WHAT THE TASK REQUIRES: Transcribe every record verbatim.

◇ ◇ ◇ ◇

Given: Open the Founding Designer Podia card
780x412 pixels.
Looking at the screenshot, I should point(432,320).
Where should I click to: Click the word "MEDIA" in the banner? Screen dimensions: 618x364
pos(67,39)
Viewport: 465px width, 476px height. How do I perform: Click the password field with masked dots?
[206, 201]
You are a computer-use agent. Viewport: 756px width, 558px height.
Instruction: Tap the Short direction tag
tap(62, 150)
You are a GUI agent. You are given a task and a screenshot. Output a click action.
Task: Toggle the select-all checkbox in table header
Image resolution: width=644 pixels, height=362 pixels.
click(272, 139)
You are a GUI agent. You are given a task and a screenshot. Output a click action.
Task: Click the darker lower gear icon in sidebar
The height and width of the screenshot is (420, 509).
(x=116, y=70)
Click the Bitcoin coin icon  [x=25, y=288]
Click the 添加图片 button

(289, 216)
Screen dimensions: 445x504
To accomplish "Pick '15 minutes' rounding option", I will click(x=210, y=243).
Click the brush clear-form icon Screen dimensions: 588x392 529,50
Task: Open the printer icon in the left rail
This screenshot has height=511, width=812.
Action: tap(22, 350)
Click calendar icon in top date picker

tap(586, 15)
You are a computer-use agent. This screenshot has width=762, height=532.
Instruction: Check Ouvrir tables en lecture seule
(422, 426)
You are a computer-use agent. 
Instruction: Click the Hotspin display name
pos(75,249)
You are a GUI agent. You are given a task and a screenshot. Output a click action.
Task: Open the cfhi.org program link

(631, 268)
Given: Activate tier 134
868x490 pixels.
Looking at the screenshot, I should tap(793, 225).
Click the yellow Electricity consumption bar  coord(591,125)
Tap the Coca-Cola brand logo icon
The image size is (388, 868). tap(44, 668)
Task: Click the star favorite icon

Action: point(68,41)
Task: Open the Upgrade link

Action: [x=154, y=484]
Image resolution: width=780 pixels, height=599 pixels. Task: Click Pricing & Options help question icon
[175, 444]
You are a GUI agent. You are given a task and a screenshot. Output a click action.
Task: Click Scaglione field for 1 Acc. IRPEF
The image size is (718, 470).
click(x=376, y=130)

◇ ◇ ◇ ◇

RESPONSE FOR THIS EXERCISE:
Given: Open the Founding Designer Podia card
780x412 pixels.
Looking at the screenshot, I should point(432,320).
Where should I click to: Click the word "MEDIA" in the banner? Screen dimensions: 618x364
pos(67,39)
Viewport: 465px width, 476px height. How do I perform: Click the password field with masked dots?
[206, 201]
You are a computer-use agent. Viewport: 756px width, 558px height.
Instruction: Tap the Short direction tag
tap(62, 150)
You are a GUI agent. You are given a task and a screenshot. Output a click action.
Task: Toggle the select-all checkbox in table header
Image resolution: width=644 pixels, height=362 pixels.
click(272, 139)
You are a GUI agent. You are given a task and a screenshot. Output a click action.
Task: Click the darker lower gear icon in sidebar
The height and width of the screenshot is (420, 509).
(x=116, y=70)
Click the Bitcoin coin icon  [x=25, y=288]
Click the 添加图片 button

(289, 216)
Screen dimensions: 445x504
To accomplish "Pick '15 minutes' rounding option", I will click(x=210, y=243).
Click the brush clear-form icon Screen dimensions: 588x392 529,50
Task: Open the printer icon in the left rail
This screenshot has height=511, width=812.
Action: tap(22, 350)
Click calendar icon in top date picker

tap(586, 15)
You are a computer-use agent. This screenshot has width=762, height=532.
Instruction: Check Ouvrir tables en lecture seule
(422, 426)
You are a computer-use agent. 
Instruction: Click the Hotspin display name
pos(75,249)
You are a GUI agent. You are given a task and a screenshot. Output a click action.
Task: Open the cfhi.org program link

(631, 268)
Given: Activate tier 134
868x490 pixels.
Looking at the screenshot, I should tap(793, 225).
Click the yellow Electricity consumption bar  coord(591,125)
Tap the Coca-Cola brand logo icon
The image size is (388, 868). tap(44, 668)
Task: Click the star favorite icon

Action: point(68,41)
Task: Open the Upgrade link

Action: [x=154, y=484]
Image resolution: width=780 pixels, height=599 pixels. Task: Click Pricing & Options help question icon
[175, 444]
You are a GUI agent. You are given a task and a screenshot. Output a click action.
Task: Click Scaglione field for 1 Acc. IRPEF
The image size is (718, 470).
click(x=376, y=130)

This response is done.